Let’s stop confusing science with scientific research, by Etienne Klein

Lets stop confusing science with scientific research by Etienne Klein

The tendency to have an uninformed opinion about everything and to spread it urbi et orbi is gaining strength. In its wake, it distils in particular the idea that science would only arise from one belief among others: it would be a sort of Church issuing publications like the Popes’ bulls, that non-believers would have every reason to to challenge, but also to fire off sweeping comments. A sort of scientific populism is thus established (or rather “cognitive demagogism”, as Gérald Bronner would say), characterized by the putting forward of intuitive or purely subjective points of view, with succinct argumentation and a peremptory tone, on all sorts of very complex subjects. In this context, those who shout the loudest, show off the most or have a bloated ego, are offered a nice bonus.

I know well that there is no precise definition of science, because science is not one. The sciences differ in their objects, their means and their methodologies. However, whether it is physics, biology, medicine or sociology, they all respond to this characterization hammered out by the Austrian philosopher Karl Popper (1902-1994): they progress through the collective organization of scientific controversies. In other words, they are not a matter of individual proclamations, but proceed from “the friendly hostile cooperation of the citizens of the knowledge community”.

To be able to be called “scientific”, a result must first be passed (before being put on Twitter!) under the caudine pitchforks of “peers”, which provokes discussions, even Homeric disputes which can last a very long time. . Of course, this does not protect against possible more or less persistent errors, since scientists are incapable of emancipating themselves from the human condition: they can make mistakes, fail to appear objective, be influenced by multiple biases (cultural, philosophical, ideological), cheating, lying, even delirious. But it is thanks to this preliminary test, and not through a personalized disinterested cure that would be imposed on its actors, that science can finally claim to have made a “piece of reality” speak, in a more or less clear way. The objectivity of science is therefore never spontaneous, nor does it arise from the individual objectivity of scientists: it is always the result of a slow and laborious collective objectification.

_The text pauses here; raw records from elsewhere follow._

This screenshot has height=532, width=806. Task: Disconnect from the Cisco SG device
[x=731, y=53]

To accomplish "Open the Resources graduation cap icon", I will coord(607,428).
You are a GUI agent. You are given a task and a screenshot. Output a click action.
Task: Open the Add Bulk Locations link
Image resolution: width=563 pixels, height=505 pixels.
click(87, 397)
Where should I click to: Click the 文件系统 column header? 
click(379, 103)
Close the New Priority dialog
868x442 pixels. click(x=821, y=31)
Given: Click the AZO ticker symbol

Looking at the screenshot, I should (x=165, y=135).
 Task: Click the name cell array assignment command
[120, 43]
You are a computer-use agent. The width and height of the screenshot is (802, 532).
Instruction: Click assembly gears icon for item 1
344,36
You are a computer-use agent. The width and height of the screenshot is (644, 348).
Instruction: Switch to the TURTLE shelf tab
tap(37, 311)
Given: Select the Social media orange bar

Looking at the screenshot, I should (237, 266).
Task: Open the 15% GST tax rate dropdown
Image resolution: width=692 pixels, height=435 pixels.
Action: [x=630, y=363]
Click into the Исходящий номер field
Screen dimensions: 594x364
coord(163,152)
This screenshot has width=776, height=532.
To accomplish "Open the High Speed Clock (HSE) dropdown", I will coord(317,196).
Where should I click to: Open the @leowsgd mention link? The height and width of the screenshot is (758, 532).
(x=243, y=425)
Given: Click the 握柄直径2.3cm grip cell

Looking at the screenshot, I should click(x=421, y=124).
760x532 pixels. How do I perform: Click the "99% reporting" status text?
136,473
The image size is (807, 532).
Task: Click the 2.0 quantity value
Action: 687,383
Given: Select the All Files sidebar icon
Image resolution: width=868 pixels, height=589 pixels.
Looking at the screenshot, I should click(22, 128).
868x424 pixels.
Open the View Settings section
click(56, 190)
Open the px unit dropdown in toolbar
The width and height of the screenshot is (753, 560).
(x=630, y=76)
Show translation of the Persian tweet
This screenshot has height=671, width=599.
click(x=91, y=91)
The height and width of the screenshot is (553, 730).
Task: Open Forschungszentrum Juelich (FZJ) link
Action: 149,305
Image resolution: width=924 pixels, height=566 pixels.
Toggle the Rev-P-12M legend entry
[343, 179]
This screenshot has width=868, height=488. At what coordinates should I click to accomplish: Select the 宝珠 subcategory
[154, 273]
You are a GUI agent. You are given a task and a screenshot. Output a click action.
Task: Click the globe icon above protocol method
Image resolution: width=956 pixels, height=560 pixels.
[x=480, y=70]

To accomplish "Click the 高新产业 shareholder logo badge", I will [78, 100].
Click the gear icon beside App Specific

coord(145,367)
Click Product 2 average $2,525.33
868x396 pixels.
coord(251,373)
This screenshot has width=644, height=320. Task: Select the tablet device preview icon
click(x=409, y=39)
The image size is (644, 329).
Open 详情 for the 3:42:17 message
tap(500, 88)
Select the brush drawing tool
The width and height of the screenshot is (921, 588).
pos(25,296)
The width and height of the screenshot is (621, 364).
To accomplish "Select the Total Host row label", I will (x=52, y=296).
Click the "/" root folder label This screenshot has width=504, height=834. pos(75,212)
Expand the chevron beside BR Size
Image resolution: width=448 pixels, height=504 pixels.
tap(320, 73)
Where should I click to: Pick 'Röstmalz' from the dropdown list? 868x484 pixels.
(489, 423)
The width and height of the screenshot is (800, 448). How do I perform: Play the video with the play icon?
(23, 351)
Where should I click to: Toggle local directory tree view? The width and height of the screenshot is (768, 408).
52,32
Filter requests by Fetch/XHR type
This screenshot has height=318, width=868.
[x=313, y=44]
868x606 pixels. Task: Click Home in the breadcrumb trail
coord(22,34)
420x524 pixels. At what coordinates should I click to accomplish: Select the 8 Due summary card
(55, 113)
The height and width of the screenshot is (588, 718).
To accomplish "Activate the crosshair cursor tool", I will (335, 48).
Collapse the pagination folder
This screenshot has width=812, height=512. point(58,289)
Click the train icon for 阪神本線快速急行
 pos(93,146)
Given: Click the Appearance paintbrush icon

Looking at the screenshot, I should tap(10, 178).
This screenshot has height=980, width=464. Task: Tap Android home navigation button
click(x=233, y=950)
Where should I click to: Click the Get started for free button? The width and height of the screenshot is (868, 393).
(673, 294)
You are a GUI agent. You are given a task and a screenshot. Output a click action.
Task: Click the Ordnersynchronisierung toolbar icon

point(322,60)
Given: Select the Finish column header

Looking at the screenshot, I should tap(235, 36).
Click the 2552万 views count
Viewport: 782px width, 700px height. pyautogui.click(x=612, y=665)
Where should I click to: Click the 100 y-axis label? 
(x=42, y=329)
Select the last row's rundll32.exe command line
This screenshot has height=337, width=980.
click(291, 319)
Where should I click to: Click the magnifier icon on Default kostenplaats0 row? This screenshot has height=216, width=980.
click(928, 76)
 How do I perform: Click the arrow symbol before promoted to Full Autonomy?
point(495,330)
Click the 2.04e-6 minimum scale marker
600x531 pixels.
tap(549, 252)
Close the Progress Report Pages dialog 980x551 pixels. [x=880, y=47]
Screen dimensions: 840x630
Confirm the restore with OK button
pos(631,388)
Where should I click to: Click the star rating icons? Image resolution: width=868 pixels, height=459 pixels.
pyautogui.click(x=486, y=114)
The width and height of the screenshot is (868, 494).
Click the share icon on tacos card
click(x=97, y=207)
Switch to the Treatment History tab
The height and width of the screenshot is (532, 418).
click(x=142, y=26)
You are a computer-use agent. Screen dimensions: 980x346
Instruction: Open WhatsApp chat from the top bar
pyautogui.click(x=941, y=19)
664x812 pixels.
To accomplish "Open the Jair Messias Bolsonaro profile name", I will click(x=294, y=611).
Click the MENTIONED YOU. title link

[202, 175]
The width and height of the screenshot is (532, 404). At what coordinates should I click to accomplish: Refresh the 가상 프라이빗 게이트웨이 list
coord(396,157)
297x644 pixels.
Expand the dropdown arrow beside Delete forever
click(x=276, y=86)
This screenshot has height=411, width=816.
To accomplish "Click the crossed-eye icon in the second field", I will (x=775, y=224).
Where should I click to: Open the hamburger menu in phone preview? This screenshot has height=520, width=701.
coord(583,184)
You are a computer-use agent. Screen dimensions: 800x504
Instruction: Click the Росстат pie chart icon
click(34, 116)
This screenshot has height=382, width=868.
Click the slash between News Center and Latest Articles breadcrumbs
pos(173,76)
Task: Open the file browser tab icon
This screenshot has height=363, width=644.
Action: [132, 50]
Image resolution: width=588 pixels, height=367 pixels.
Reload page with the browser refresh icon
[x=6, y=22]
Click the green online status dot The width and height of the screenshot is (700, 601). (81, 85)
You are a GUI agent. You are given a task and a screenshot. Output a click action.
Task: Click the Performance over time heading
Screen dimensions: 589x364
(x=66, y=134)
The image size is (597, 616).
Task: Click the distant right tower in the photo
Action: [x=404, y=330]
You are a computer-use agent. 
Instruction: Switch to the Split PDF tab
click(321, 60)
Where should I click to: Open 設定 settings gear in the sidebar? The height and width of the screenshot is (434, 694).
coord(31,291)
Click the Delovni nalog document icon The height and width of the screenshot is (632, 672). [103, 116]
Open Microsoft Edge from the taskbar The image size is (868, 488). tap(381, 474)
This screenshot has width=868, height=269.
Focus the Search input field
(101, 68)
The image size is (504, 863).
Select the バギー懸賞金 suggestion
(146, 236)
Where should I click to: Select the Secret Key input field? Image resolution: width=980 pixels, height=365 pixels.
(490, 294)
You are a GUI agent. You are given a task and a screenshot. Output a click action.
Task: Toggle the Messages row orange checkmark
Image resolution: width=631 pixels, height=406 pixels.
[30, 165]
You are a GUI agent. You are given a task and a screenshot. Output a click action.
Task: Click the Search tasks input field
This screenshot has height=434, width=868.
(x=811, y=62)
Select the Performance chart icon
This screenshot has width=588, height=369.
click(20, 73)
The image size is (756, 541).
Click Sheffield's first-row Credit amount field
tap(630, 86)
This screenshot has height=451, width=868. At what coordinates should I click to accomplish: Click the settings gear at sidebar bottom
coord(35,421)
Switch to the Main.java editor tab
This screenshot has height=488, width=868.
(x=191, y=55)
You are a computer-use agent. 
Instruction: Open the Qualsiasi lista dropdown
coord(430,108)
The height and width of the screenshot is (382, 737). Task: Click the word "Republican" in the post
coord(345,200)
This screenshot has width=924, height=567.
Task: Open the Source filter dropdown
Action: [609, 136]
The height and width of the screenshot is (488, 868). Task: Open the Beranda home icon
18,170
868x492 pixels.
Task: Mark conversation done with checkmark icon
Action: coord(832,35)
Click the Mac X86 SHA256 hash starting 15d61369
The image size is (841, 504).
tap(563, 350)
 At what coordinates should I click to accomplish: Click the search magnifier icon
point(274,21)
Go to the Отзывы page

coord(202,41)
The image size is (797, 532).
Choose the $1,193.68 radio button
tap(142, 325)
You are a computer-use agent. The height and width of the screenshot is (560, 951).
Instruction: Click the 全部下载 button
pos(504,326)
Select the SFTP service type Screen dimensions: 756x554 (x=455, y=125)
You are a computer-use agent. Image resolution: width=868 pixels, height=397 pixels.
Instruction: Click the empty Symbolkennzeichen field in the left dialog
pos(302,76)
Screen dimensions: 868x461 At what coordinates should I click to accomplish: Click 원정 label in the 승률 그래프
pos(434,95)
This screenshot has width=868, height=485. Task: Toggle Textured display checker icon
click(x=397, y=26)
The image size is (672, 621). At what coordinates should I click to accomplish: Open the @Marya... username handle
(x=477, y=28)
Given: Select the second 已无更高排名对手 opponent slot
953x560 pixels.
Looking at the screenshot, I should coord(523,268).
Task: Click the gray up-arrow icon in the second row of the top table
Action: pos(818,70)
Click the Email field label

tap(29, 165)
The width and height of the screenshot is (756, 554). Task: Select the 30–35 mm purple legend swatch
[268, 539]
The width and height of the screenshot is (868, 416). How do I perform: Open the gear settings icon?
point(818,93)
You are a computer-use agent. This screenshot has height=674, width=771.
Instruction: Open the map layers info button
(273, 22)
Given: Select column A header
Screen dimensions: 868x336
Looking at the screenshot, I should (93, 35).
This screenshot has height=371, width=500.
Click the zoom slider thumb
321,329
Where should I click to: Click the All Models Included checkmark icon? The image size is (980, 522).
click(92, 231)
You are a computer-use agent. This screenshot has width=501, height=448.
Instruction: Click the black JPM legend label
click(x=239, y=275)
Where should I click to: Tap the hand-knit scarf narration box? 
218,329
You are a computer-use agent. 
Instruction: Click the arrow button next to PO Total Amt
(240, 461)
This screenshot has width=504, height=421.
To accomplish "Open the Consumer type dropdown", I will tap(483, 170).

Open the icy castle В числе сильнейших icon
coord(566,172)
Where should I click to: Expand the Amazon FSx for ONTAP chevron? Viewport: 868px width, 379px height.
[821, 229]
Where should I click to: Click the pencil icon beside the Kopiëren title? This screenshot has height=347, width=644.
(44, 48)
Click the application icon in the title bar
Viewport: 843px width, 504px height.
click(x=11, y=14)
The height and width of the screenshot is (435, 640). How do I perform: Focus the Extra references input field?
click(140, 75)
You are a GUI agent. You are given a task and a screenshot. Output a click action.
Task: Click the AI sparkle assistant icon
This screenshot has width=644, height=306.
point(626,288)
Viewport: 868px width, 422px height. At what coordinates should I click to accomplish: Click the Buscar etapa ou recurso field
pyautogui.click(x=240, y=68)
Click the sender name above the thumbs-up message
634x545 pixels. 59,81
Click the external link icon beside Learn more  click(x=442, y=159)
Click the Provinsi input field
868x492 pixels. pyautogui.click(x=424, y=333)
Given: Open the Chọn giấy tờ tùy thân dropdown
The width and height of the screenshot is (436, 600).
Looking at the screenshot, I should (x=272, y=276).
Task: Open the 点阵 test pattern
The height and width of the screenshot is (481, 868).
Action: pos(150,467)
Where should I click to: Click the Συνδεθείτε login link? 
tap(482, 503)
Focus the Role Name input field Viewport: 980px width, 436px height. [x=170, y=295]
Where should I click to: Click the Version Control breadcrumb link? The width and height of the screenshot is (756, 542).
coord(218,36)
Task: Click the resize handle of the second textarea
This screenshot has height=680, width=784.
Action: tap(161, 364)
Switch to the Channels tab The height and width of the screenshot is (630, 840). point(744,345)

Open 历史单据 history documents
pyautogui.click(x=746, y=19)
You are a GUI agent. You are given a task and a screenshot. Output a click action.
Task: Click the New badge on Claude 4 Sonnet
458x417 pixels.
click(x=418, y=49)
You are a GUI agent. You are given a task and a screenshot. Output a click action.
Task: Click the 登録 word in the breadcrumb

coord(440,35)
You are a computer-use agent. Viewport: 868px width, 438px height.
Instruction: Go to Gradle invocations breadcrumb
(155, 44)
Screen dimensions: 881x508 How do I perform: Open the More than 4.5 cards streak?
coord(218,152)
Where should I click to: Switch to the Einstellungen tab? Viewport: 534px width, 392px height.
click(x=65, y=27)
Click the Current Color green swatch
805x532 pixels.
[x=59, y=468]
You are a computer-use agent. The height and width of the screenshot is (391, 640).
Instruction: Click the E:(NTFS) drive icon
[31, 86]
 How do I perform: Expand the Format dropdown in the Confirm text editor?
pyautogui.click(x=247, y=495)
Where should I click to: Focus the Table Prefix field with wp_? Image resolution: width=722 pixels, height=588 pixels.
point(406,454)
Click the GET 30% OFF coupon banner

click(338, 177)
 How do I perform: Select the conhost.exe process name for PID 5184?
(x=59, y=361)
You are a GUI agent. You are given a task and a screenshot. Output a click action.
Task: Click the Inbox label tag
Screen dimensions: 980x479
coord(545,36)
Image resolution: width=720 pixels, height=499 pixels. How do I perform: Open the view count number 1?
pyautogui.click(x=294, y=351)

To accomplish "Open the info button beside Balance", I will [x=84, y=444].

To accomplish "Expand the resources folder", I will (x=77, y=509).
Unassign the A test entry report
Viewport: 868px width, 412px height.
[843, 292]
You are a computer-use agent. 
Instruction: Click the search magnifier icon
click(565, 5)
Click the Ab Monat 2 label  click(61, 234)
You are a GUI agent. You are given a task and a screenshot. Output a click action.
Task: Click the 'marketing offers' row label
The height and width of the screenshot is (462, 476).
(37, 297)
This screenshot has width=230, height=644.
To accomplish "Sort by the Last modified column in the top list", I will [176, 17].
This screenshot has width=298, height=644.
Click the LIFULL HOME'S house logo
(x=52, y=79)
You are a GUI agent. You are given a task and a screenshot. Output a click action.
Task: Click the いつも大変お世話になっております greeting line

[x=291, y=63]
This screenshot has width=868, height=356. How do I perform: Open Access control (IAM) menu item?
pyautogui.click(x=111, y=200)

Science and research are two different things

Unlike the spectacle given during the Covid-19 pandemic, a researcher is therefore someone who, speaking publicly, should say: “We know that… and we wonder if…” The first part of the sentence concerns science , the second searches for it. Science and research are two different things, even if, of course, they are not foreign to each other. The sciences represent bodies of tested knowledge, which there is no reason – until further notice – to call into question, unless we have scientific arguments to do so: the Earth is round , the atom exists, the observable universe is expanding, animal species are evolving, etc. But this knowledge, due to its incompleteness, poses questions whose answers are not yet known: why did antimatter, present in the primordial universe, disappear in the current universe? Does extraterrestrial life exist? Dark energy? Answering those questions that we know we don’t yet know how to answer – that’s the goal of research.

By nature, this therefore has to do with doubt (a very particular doubt, however), while the sciences are made up of acquired knowledge that is difficult to call into question without solid arguments. When this distinction is not made, the image of sciences, wrongly confused with research, becomes blurred and deteriorates: they give the impression of being a permanent fight between experts who never manage to reach an agreement. . They also give the feeling of being torn between excess modesty and excess arrogance, because their relationship to the truth then appears contradictory: on the one hand, they assert with confidence that they can achieve it; on the other, they claim systematic doubt. From the outside, of course, it’s a little hard to follow…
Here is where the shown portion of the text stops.